== INPUT

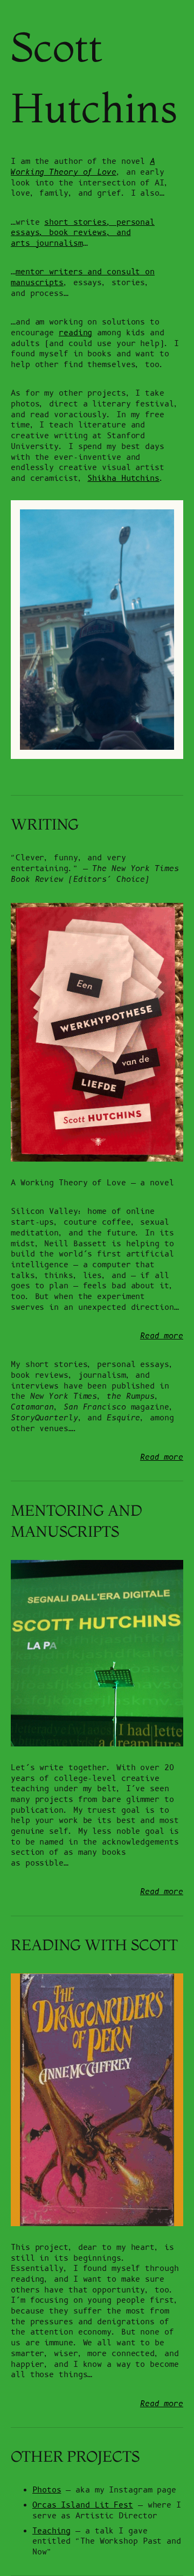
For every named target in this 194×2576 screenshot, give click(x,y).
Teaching (51, 2531)
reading (75, 333)
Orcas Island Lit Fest (82, 2505)
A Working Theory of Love (83, 166)
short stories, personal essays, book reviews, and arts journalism (83, 232)
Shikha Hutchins (123, 478)
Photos (46, 2490)
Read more (161, 1336)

====

→ **YOUR OBJECTIVE**
Without including any pictures, copy every line above exactly.

→ **SOLUTION TO THE PROBLEM**
For every named target in this 194×2576 screenshot, give click(x,y).
Teaching (51, 2531)
reading (75, 333)
Orcas Island Lit Fest (82, 2505)
A Working Theory of Love (83, 166)
short stories, personal essays, book reviews, and arts journalism (83, 232)
Shikha Hutchins (123, 478)
Photos (46, 2490)
Read more (161, 1336)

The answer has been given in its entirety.